In cases of significant factor effects in the MANCOVA, univariate F tests and tests with contrasts were conducted to identify those variables contributing significantly to these effects and to locate the time points of significant differences. As a nominal level of significance, = .05 was accepted. All post hoc tests (univariate F tests and tests with contrasts) were performed at a reduced level of significance (Bonferroni correction) to keep the type I error less than or equal to 0.05. Measures are given in mean ± SEM unless otherwise stated.
RESULTS
STUDY SAMPLE
Eleven patients of the metyrapone group and 9 of the placebo group received a DSM-IV 296.2x diagnosis, and 22 of the metyrapone-treated and 21 of the placebo-treated patients were classified as recurrently depressed patients (DSM-IV 296.3x).Regarding diagnoses, history of depression (duration of illness, age at time of onset, number of episodes, severity of current episode, and duration of current episode), and baseline psychopathometric scores (HAMD, MADRS, Clinical Global Impressions-Severity Grade scale, Beck Depression Inventory,and Zung Self-Rating Depression Scale), no significant differences between metyrapone and placebo were detected (Table 1 and Table 2).

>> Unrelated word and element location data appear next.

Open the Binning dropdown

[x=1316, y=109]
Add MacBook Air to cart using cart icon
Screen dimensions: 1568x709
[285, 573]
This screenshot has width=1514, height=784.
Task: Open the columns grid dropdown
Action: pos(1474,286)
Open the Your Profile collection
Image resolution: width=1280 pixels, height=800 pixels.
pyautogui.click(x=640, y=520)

Women had suffered more previous episodes than men.The median for previous episodes in women was 3 (minimum/maximum, 1/21), compared with 2 in men (minimum/maximum, 1/8). Furthermore, the duration of the current index episode prior to study inclusion was longer in men (median, 4 months; minimum/maximum, 1/24 months) than in women (median, 2 months; minimum/maximum, 0.5/19 months).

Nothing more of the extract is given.